• TASK PROMPT:
Whatever the records hold, copy it exactly and completely.

[Saved entries]
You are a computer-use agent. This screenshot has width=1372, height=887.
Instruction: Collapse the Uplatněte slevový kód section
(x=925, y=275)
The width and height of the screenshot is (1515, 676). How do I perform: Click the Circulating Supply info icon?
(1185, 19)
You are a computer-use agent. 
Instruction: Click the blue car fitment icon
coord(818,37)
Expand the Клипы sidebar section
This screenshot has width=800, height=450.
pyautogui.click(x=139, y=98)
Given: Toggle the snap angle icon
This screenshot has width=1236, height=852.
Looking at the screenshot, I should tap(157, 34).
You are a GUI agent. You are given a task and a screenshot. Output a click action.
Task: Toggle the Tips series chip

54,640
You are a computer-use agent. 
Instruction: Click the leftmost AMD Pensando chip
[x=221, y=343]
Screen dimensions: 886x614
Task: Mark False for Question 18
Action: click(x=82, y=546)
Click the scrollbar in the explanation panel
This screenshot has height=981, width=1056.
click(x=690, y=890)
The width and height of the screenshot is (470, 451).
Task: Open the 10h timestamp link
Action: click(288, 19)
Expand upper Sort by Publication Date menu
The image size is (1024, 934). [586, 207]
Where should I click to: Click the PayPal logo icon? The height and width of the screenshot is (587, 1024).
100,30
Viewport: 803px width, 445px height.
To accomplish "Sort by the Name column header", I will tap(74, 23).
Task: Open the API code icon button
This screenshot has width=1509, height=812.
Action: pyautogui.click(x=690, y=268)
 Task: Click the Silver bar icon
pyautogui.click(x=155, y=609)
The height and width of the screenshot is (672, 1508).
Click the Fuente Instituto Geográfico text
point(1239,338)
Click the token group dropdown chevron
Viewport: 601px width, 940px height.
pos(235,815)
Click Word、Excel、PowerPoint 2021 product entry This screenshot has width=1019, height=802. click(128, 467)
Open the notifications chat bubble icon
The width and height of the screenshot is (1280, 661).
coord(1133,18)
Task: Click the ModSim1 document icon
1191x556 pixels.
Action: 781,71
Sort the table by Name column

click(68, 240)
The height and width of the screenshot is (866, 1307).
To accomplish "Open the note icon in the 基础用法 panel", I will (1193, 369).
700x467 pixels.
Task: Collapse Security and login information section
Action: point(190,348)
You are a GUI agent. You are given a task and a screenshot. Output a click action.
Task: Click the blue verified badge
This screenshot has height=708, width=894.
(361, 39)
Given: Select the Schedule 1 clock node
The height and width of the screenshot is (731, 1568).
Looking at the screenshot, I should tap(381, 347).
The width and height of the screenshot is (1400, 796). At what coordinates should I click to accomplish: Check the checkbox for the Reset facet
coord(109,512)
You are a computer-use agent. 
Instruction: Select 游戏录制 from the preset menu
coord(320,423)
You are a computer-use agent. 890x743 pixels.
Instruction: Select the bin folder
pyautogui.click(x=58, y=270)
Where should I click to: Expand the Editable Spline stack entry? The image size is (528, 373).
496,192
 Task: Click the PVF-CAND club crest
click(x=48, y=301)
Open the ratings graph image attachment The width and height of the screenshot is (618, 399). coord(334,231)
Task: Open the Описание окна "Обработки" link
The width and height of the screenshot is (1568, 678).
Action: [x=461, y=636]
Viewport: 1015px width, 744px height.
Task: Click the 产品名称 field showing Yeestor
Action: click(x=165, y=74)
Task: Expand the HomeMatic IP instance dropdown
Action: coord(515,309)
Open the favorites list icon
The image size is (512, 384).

• EXERCISE OUTPUT:
You are a computer-use agent. This screenshot has width=1372, height=887.
Instruction: Collapse the Uplatněte slevový kód section
(x=925, y=275)
The width and height of the screenshot is (1515, 676). How do I perform: Click the Circulating Supply info icon?
(1185, 19)
You are a computer-use agent. 
Instruction: Click the blue car fitment icon
coord(818,37)
Expand the Клипы sidebar section
This screenshot has width=800, height=450.
pyautogui.click(x=139, y=98)
Given: Toggle the snap angle icon
This screenshot has width=1236, height=852.
Looking at the screenshot, I should tap(157, 34).
You are a GUI agent. You are given a task and a screenshot. Output a click action.
Task: Toggle the Tips series chip

54,640
You are a computer-use agent. 
Instruction: Click the leftmost AMD Pensando chip
[x=221, y=343]
Screen dimensions: 886x614
Task: Mark False for Question 18
Action: click(x=82, y=546)
Click the scrollbar in the explanation panel
This screenshot has height=981, width=1056.
click(x=690, y=890)
The width and height of the screenshot is (470, 451).
Task: Open the 10h timestamp link
Action: click(288, 19)
Expand upper Sort by Publication Date menu
The image size is (1024, 934). [586, 207]
Where should I click to: Click the PayPal logo icon? The height and width of the screenshot is (587, 1024).
100,30
Viewport: 803px width, 445px height.
To accomplish "Sort by the Name column header", I will tap(74, 23).
Task: Open the API code icon button
This screenshot has width=1509, height=812.
Action: pyautogui.click(x=690, y=268)
 Task: Click the Silver bar icon
pyautogui.click(x=155, y=609)
The height and width of the screenshot is (672, 1508).
Click the Fuente Instituto Geográfico text
point(1239,338)
Click the token group dropdown chevron
Viewport: 601px width, 940px height.
pos(235,815)
Click Word、Excel、PowerPoint 2021 product entry This screenshot has width=1019, height=802. click(128, 467)
Open the notifications chat bubble icon
The width and height of the screenshot is (1280, 661).
coord(1133,18)
Task: Click the ModSim1 document icon
1191x556 pixels.
Action: 781,71
Sort the table by Name column

click(68, 240)
The height and width of the screenshot is (866, 1307).
To accomplish "Open the note icon in the 基础用法 panel", I will (1193, 369).
700x467 pixels.
Task: Collapse Security and login information section
Action: point(190,348)
You are a GUI agent. You are given a task and a screenshot. Output a click action.
Task: Click the blue verified badge
This screenshot has height=708, width=894.
(361, 39)
Given: Select the Schedule 1 clock node
The height and width of the screenshot is (731, 1568).
Looking at the screenshot, I should tap(381, 347).
The width and height of the screenshot is (1400, 796). At what coordinates should I click to accomplish: Check the checkbox for the Reset facet
coord(109,512)
You are a computer-use agent. 
Instruction: Select 游戏录制 from the preset menu
coord(320,423)
You are a computer-use agent. 890x743 pixels.
Instruction: Select the bin folder
pyautogui.click(x=58, y=270)
Where should I click to: Expand the Editable Spline stack entry? The image size is (528, 373).
496,192
 Task: Click the PVF-CAND club crest
click(x=48, y=301)
Open the ratings graph image attachment The width and height of the screenshot is (618, 399). coord(334,231)
Task: Open the Описание окна "Обработки" link
The width and height of the screenshot is (1568, 678).
Action: [x=461, y=636]
Viewport: 1015px width, 744px height.
Task: Click the 产品名称 field showing Yeestor
Action: click(x=165, y=74)
Task: Expand the HomeMatic IP instance dropdown
Action: coord(515,309)
Open the favorites list icon
The image size is (512, 384).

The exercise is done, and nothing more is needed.